(Source data)

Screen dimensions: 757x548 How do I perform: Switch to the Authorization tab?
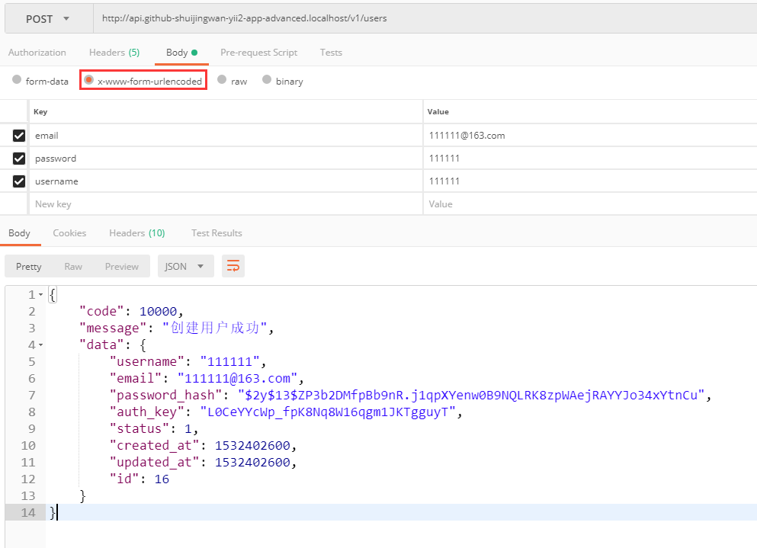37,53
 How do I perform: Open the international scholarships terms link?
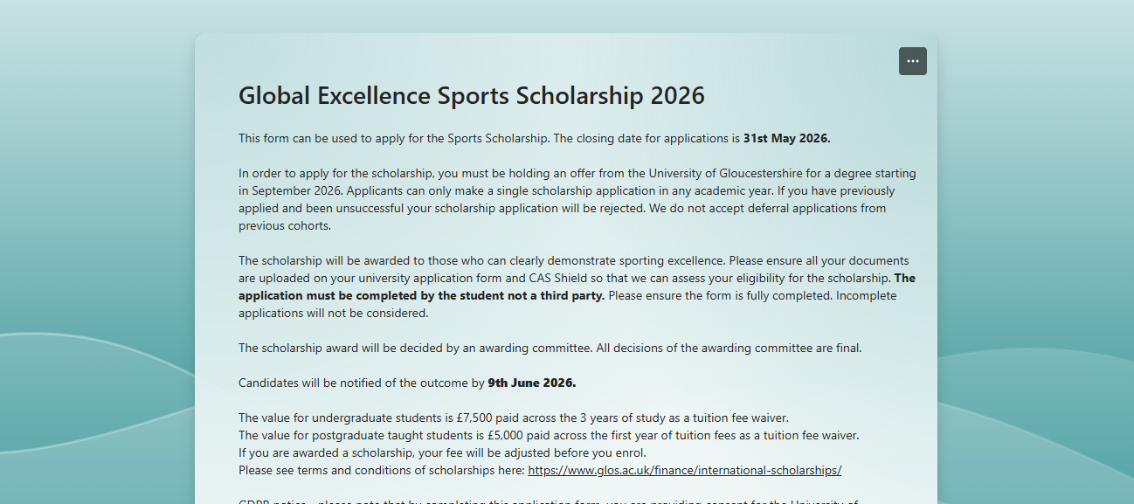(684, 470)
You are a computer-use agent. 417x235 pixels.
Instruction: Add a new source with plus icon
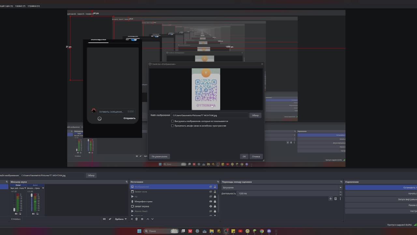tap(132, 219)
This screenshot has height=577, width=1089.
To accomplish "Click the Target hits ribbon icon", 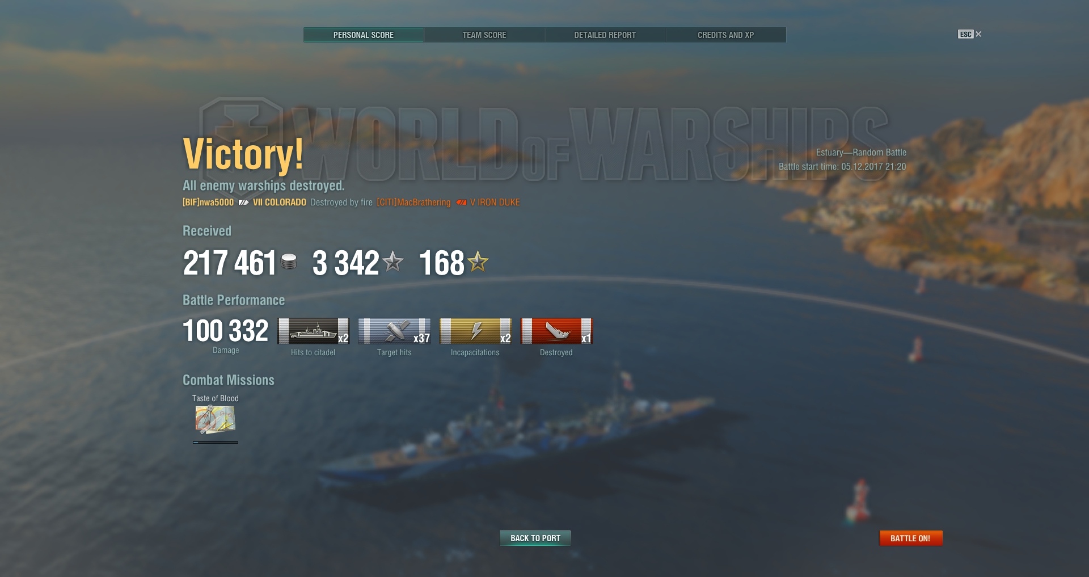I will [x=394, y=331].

(Task to carry out) Copy exactly the lines from the first line of the records above through the line with "You are a computer-use agent. 417x235 pixels.", both included, and nothing else. Pictures stay out.

(Solution below)
Screen dimensions: 757x548 How do I perform: Switch to the Authorization tab?
37,53
 How do I perform: Open the international scholarships terms link?
(684, 470)
You are a computer-use agent. 417x235 pixels.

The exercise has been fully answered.